経験は「生かす」もの?「活かす」もの?どちらを使うべき?「いかす」の使い分けをご紹介!

仕事でも趣味でも「経験をいかす」と表現することがあります。
しかし、その「経験をいかす」の「いかす」はどのように漢字表記するのが正しいのでしょうか?

候補としては「生かす」と「活かす」があります。
ここでは、それら「いかす」の漢字表記について解説します。

「生かす」と「活かす」の意味

まずはそれぞれ「生かす」「活かす」の意味を見てみましょう。

意味合いはほとんど同じ

「いかす」の漢字表記となる「生かす」と「活かす」。
その意味合いは2つともほとんど同じとされています。

ただ、使う対象によって指すものが変わってくるため使い分けが可能です。

使う対象は異なる

「生かす」の対象は、生き物全般の生命に関する存在です。
生き返らせたり、長生きさせたりする場合は「生かす」を使用します。

活かすの対象は、特性をあらわす物事全般となります。
能力や実力、実績や経験を活用する場合は「活かす」です。

しかし一方で、「生かす」も「特技を生かす」などと表記することができます。

そのため、「生かす」の対象の方が広いと言えます。
どちらを使うべきか迷った場合は「生かす」を使えば問題ありません。

「生かす」と「活かす」の使い分け

ここからは「生かす」と「活かす」の使い分けを見ていきましょう。

経験を「いかす」はどっち?

この場合は「活かす」を使うのが一般的となります。
特に実績が伴っている状況において用いることが多いです。

ただ、意味は同じなので「生かす」でも間違いではありません。

【注意】「活かす」は常用漢字ではない!

一般的に見ると、「活かす」よりも「生かす」を使う方がいいかもしれません。
なぜなら、「生かす」は常用漢字ですが、「活かす」は常用外漢字だからです。

常用漢字とは公用文やテレビや新聞などで使われる漢字のことです。
世間一般で使われている漢字のことを指しています。
常用外漢字とは、逆に公式の場で用いられない漢字のことです。

そのため、どちらか使うか迷った場合は常用漢字の「生かす」で表記すると問題ないでしょう。

使い分けに迷ったら類義語に置き換えよう!

もし用い方に迷った場合は類義語に置き換えると分かりやすくなります。
ここからは「生かす」と「活かす」の類義語について見ていきましょう。

「生かす」の類義語

「生かす」の類義語としては、「生存させる」「存命させる」「存生させる」などがあげられます。
命に関わる言葉となる傾向にあります。

エネルギーが低い状態から高い状態になることを意味する「励起」なども類義語となります。

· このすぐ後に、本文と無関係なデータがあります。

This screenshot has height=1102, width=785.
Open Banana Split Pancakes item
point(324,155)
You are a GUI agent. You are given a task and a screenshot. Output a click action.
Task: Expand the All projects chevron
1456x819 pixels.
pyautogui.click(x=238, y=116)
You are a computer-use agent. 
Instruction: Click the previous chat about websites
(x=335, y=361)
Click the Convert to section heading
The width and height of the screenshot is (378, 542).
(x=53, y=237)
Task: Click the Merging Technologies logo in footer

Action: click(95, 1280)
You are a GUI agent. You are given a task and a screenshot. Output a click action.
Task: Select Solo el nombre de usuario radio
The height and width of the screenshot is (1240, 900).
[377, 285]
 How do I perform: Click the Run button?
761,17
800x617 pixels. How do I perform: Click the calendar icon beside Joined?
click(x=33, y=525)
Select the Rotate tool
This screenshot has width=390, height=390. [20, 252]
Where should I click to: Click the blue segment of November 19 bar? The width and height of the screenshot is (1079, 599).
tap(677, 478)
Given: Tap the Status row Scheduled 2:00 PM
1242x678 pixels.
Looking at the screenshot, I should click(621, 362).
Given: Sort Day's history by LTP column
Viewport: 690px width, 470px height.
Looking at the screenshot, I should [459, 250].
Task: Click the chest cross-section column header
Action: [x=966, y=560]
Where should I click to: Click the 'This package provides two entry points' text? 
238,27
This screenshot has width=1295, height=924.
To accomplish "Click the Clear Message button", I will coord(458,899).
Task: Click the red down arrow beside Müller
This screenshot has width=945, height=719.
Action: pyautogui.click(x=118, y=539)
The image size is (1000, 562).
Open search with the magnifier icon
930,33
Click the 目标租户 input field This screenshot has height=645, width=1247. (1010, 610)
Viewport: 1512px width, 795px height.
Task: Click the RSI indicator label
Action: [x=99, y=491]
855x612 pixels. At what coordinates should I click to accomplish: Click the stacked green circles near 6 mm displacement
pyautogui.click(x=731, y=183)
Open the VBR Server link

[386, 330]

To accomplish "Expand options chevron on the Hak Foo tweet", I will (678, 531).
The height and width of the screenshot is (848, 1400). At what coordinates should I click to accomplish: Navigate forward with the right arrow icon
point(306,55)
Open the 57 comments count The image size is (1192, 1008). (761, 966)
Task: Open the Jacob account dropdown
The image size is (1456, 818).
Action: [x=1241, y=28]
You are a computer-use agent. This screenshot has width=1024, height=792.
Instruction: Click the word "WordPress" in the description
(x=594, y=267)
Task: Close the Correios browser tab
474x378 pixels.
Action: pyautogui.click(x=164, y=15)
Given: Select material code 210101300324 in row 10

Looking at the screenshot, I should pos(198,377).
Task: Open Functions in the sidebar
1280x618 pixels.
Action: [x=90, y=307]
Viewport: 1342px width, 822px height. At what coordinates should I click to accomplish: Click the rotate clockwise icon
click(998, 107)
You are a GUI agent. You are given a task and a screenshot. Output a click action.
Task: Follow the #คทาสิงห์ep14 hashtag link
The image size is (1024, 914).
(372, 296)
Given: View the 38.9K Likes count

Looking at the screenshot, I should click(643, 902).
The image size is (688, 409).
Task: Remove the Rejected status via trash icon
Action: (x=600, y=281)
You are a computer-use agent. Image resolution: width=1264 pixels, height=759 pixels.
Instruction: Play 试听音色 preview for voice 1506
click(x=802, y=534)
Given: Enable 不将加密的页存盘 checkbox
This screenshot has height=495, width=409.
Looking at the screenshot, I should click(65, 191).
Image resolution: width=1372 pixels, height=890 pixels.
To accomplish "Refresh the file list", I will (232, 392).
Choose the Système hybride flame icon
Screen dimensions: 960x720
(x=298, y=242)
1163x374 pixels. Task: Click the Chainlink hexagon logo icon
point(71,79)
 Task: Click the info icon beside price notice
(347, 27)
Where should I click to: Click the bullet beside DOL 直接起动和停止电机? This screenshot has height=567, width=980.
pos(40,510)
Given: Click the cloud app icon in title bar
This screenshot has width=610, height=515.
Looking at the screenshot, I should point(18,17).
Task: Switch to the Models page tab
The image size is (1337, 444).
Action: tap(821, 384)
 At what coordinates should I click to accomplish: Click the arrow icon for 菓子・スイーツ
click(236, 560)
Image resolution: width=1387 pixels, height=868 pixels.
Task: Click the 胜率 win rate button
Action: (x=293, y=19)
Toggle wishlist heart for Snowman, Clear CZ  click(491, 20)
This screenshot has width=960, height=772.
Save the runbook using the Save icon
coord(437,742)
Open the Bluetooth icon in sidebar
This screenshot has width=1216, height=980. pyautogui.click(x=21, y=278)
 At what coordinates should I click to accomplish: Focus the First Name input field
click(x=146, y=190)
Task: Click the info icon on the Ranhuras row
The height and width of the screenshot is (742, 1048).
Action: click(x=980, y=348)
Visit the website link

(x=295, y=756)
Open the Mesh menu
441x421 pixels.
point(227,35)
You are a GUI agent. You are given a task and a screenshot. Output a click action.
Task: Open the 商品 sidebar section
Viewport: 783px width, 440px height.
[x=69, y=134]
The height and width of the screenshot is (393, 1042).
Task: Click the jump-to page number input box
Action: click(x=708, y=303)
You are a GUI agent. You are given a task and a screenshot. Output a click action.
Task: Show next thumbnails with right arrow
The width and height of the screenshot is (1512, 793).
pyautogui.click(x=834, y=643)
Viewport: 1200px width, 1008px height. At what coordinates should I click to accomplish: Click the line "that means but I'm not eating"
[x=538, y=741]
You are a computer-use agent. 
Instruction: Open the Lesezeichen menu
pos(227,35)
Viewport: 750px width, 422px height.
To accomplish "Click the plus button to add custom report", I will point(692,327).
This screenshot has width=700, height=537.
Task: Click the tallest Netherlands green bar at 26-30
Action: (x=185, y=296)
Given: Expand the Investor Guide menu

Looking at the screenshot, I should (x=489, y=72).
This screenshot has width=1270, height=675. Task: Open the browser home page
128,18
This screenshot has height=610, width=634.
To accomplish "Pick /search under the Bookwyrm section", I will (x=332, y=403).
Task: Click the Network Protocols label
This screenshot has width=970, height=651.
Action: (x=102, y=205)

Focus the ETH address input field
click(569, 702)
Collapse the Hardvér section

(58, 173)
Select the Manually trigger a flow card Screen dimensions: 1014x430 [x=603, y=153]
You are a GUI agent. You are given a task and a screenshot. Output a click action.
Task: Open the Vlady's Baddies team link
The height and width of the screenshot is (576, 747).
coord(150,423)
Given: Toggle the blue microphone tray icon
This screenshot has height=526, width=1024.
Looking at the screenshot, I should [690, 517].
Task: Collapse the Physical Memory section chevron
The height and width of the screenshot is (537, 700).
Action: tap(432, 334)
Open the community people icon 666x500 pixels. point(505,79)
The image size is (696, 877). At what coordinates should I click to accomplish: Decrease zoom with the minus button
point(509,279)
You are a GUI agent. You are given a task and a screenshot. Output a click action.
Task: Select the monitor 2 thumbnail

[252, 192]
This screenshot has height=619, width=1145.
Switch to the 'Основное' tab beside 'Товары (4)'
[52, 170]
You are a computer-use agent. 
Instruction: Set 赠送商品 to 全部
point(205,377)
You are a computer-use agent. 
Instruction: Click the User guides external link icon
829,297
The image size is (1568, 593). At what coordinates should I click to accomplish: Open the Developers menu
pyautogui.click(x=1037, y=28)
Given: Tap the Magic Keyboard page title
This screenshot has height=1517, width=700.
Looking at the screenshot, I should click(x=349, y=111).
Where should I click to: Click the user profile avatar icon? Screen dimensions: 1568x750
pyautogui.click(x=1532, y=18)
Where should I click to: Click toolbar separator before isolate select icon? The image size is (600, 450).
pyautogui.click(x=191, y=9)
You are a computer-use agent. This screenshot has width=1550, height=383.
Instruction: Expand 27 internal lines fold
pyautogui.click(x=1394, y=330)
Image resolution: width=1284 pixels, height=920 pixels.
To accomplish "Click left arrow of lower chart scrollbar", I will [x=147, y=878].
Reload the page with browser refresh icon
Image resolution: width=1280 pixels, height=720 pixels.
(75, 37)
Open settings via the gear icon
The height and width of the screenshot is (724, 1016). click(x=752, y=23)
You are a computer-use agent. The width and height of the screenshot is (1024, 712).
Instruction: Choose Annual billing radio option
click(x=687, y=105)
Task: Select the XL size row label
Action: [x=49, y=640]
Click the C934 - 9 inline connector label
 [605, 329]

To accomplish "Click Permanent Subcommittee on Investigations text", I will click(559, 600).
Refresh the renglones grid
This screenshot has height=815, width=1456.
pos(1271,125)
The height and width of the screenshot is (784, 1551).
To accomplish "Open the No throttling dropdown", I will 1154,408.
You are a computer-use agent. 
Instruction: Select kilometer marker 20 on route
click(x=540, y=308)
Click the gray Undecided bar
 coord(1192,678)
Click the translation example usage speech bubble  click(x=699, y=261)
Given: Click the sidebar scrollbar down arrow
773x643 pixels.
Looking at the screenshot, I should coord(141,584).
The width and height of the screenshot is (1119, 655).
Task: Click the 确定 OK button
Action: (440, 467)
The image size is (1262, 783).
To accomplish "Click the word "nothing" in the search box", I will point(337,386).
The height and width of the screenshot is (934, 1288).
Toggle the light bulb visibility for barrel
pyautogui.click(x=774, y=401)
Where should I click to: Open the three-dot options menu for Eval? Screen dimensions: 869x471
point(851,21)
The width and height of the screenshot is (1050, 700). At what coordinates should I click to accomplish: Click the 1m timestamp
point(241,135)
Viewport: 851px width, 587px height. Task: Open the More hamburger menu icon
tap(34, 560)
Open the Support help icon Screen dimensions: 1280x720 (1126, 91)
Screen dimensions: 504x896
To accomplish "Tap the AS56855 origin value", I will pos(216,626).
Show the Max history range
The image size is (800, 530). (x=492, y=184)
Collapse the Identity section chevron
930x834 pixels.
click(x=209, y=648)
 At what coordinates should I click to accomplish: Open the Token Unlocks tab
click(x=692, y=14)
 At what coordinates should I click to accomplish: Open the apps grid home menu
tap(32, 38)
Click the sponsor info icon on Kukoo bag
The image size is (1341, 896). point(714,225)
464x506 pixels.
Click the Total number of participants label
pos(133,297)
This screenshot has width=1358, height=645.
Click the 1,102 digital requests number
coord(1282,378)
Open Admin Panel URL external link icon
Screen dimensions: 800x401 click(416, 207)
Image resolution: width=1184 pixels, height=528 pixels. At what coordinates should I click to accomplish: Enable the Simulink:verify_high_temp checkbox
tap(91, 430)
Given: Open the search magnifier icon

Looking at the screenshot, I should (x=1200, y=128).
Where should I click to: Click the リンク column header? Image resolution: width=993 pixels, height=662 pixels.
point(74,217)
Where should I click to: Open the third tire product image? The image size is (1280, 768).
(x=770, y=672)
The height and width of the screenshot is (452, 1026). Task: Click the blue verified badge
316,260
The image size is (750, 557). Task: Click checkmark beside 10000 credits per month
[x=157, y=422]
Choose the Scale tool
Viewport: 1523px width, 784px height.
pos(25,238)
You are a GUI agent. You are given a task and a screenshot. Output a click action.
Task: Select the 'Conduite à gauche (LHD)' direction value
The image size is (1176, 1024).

「生かす」が生命を持続させることを指しているなら「生存させる」とも表現できます。
また、生きている状態を指す「存命させる」「存生させる」なども「生かす」の類義語として使えるでしょう。

「活かす」の類義語

「活かす」の類義語としては、「利用する」「駆使する」「役立てる」「応用する」などがあります。
要は活用すること全般が類義語となります。

役立つようにうまく使うことを「利用する」、使いこなすことを「駆使する」といった表現ができます。
その他にも「役立てる」や「応用する」といった「活用」の意味合いのある言葉も表現できます。。

まとめ

経験を「いかす」場合は「活かす」を用いることが多いです。
しかし、常用外漢字の「活かす」は使える場面も限られます。
常用漢字の「生かす」を使用する方が無難な場面も多いかもしれません。

また、「生かす」と「活かす」の意味は全く一緒なので、「経験を生かす」と表現しても間違いではありません。